(EXERCISE DESCRIPTION) Reproduce exactly, leaving out pictures, each line from the one holding "Task: Select the red Sunday date 4" through the final line of the listing, and add nothing.

RECORDS TO PROCESS Start Marker

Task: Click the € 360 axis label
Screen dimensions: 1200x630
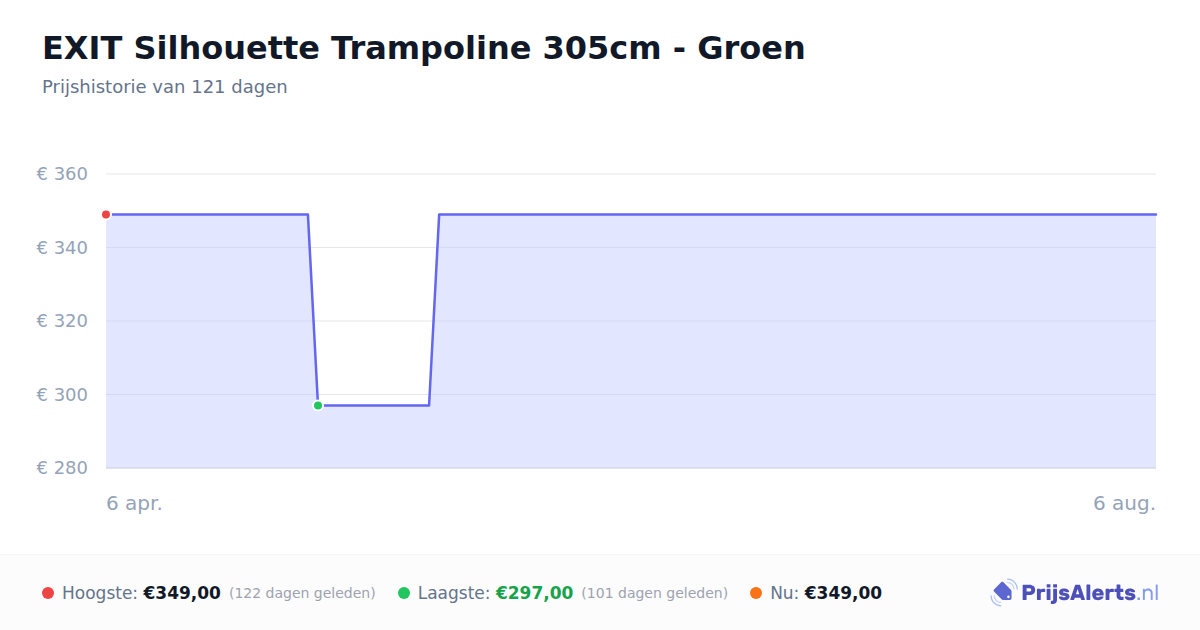Action: [x=62, y=174]
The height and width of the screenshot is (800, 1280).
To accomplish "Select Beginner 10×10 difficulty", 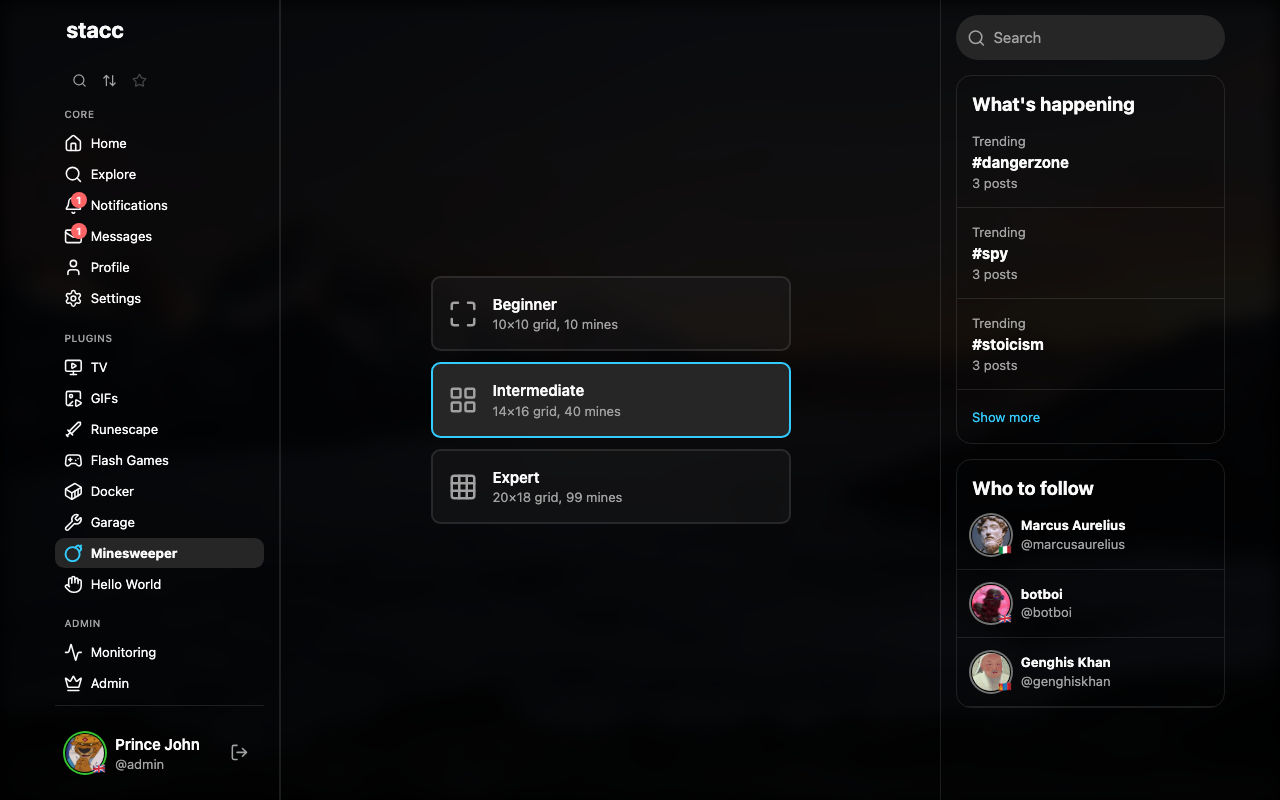I will [610, 314].
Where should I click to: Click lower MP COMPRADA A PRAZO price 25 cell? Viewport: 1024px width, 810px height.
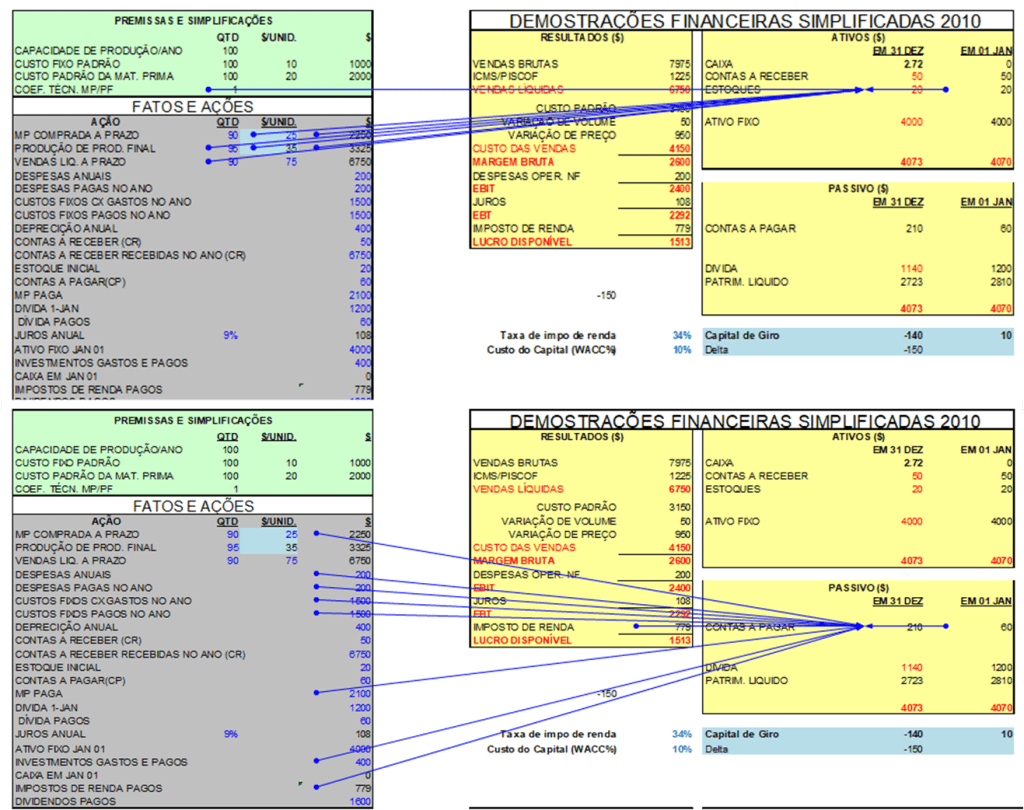[290, 535]
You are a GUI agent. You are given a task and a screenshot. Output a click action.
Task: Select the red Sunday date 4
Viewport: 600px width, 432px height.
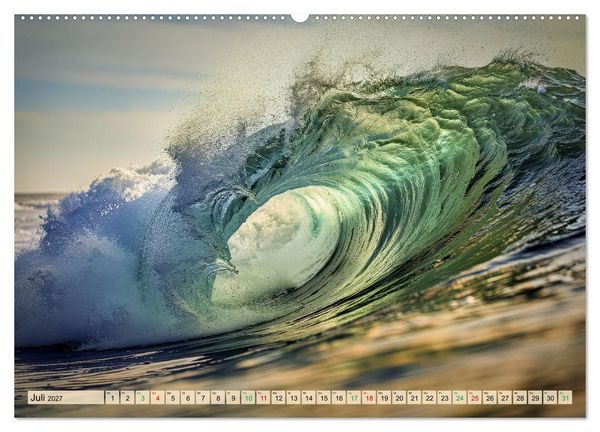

RECORDS TO PROCESS End Marker

(TASK ANSWER)
Task: Select the red Sunday date 4
Viewport: 600px width, 432px height.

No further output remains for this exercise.